March 29, 2017

The Coal Jobs Aren't Coming Back



In light of Trump's recent photo ops about bringing coal jobs back, I thought I'd take the time to mention that no, they aren't. Certainly not unless the price of natural gas and oil rise significantly enough to offset their cost advantage. Given how successful fracking and other extraction innovations have been, such as horizontal drilling, that is highly unlikely. But even if those prices did rise, that still doesn't mean the jobs are coming back: most of them were lost to automation. 
One of my fav economists, Scott Sumner has a great post laying out why the jobs aren't coming back (particularly in West Virginia, sorry). You should read that because when I read it I was like great, now I don't have to look up the data. But here are the two main take aways:

  • Coal mining employment reached an all-time high in the early 1920s and has declined by over 85% since
  • Coal production reached an all-time high in the late 2000s and has declined about 15% since

So from the 1920s to the 2000s coal production was growing while employment was shrinking, that was because automation made workers more productive (leading to wage gains), not because of regulations or foreign trade.

I don't mean to sound cavalier about an industry shedding jobs, but at least I'm not selling people false hope and lies. This is how the economy has always worked, old industries fade and new ones take their place.
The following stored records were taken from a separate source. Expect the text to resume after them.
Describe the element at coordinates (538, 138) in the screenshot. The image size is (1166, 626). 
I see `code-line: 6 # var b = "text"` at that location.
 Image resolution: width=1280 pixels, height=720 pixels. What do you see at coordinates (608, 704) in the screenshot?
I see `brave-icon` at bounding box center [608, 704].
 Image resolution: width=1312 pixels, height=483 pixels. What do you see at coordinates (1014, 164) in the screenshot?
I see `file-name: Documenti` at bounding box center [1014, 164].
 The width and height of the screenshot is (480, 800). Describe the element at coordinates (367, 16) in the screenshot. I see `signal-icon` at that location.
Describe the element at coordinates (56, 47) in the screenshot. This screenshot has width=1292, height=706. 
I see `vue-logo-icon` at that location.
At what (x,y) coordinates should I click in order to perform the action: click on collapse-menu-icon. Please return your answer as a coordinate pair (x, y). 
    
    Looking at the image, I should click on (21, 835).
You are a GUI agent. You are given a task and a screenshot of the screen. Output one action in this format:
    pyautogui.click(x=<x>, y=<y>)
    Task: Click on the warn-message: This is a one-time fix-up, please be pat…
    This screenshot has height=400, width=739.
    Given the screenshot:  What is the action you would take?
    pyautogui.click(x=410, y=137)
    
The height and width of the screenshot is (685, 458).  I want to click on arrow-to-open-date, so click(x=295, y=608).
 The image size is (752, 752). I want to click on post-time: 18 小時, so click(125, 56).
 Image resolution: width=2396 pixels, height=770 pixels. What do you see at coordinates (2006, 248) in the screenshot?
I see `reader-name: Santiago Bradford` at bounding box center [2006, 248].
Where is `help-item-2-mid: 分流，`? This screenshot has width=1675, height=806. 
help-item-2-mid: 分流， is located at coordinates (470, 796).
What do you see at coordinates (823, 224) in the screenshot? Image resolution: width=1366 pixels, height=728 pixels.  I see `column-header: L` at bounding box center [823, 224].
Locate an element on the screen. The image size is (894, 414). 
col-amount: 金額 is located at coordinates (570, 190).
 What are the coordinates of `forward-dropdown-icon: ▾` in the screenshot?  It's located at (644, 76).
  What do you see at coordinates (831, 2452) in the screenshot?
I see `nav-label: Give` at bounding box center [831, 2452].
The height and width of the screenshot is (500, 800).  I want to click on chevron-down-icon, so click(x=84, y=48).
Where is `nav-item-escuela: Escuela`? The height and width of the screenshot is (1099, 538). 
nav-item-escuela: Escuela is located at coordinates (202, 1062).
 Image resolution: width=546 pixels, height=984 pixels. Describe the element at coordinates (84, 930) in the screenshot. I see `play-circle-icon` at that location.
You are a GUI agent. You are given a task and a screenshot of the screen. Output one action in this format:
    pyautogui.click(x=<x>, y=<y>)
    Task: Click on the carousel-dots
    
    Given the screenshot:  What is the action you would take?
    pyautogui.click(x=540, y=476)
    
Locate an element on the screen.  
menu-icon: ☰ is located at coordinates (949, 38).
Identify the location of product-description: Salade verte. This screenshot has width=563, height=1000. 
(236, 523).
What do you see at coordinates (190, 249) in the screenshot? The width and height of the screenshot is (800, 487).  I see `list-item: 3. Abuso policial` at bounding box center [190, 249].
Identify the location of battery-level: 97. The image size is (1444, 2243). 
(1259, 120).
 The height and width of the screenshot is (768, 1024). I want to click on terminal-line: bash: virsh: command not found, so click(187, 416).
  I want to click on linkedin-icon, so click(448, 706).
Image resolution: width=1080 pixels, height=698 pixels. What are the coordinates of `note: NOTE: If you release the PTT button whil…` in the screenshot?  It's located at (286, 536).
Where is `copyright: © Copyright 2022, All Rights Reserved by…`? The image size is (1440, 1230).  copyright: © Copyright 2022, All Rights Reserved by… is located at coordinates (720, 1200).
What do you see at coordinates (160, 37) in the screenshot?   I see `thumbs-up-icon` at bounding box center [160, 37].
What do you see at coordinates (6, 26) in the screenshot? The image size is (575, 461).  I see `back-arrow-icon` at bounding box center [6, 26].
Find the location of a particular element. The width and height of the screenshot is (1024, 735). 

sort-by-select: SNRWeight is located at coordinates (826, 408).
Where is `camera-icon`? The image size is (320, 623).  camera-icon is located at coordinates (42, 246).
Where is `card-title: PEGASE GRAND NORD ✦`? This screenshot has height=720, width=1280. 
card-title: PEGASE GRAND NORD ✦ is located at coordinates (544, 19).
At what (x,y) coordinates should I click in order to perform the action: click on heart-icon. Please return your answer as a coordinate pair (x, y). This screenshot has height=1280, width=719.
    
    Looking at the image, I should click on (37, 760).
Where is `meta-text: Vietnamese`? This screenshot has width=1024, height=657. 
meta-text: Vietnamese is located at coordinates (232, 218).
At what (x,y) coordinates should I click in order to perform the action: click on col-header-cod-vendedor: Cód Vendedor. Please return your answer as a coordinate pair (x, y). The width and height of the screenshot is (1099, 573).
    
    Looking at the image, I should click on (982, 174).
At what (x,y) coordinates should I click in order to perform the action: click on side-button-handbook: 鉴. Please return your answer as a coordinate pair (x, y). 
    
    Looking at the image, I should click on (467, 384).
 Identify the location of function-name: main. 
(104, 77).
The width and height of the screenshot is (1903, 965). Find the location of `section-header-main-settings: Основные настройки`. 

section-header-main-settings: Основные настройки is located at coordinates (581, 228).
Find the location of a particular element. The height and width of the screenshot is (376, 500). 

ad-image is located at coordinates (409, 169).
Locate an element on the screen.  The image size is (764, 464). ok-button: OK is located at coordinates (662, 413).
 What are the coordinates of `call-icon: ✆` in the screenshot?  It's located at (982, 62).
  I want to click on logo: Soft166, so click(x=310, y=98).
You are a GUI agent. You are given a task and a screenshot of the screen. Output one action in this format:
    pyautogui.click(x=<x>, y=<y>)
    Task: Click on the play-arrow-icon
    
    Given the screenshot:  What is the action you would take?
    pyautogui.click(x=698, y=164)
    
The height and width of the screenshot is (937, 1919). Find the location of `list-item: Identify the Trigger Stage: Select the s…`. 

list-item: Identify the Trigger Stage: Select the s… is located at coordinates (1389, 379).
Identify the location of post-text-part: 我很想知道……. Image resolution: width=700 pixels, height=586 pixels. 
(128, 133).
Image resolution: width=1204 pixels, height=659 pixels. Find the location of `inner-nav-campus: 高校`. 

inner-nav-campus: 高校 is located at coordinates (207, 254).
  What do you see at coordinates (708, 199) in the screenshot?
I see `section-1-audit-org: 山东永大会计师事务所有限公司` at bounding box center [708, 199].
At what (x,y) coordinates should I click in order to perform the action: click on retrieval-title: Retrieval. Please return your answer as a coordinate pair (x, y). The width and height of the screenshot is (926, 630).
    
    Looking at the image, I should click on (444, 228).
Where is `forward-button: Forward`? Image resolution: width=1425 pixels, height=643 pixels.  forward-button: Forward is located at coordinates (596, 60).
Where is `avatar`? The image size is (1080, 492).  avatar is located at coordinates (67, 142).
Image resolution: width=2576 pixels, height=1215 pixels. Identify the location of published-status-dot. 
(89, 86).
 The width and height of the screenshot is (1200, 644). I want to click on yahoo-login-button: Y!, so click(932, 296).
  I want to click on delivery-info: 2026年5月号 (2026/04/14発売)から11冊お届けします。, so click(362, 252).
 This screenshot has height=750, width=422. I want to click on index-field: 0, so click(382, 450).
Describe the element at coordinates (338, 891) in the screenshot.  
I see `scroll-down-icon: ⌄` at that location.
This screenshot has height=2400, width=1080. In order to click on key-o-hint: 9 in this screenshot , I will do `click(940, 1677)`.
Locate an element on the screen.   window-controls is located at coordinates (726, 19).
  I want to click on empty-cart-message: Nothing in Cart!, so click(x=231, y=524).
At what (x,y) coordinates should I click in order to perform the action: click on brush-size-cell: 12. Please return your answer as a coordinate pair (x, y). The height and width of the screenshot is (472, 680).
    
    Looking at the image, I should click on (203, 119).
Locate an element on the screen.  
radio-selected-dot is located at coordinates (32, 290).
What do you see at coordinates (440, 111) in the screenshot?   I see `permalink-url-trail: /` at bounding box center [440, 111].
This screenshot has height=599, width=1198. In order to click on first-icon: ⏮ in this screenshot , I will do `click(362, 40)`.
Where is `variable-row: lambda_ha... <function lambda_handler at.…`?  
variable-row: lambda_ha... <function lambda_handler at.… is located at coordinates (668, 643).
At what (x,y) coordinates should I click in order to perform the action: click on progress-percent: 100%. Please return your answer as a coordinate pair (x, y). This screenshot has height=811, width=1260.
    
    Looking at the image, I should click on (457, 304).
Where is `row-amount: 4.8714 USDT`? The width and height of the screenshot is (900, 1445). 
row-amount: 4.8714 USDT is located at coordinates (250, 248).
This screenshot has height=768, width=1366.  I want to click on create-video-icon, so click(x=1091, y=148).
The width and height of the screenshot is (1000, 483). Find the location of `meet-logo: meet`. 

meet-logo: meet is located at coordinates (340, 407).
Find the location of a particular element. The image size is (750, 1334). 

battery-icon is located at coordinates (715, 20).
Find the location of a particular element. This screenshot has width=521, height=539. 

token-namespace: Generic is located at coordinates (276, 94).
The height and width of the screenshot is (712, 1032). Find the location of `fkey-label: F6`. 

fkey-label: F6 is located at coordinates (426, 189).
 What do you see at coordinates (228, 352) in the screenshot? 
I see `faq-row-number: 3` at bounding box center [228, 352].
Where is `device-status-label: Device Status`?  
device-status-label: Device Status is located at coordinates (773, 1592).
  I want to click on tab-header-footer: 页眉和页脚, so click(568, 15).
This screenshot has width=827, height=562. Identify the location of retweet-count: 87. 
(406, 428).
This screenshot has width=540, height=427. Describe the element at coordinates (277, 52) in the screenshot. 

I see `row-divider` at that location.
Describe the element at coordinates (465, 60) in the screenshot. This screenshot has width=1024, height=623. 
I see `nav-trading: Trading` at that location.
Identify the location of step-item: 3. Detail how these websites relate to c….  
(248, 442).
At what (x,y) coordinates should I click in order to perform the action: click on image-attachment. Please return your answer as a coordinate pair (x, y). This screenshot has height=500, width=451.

It's disingenuous for people to argue that the present difficulties (caused by inevitable change over time) are somehow new or different from the past, or that we need to take drastic actions to cope. This is especially true for coal where the vast majority of job loss had occurred by the 1960s. Prior generations were able to successfully deal with the same issues without electing a fascist demagogue, so that's a shit excuse. 

Also when you add in the social cost of coal mining, from the contribution to climate change and detrimental effects on human health of mining and burning coal, the decline in coal production is not a net detriment to the economy overall (though local communities can be negatively impacted on net from this process).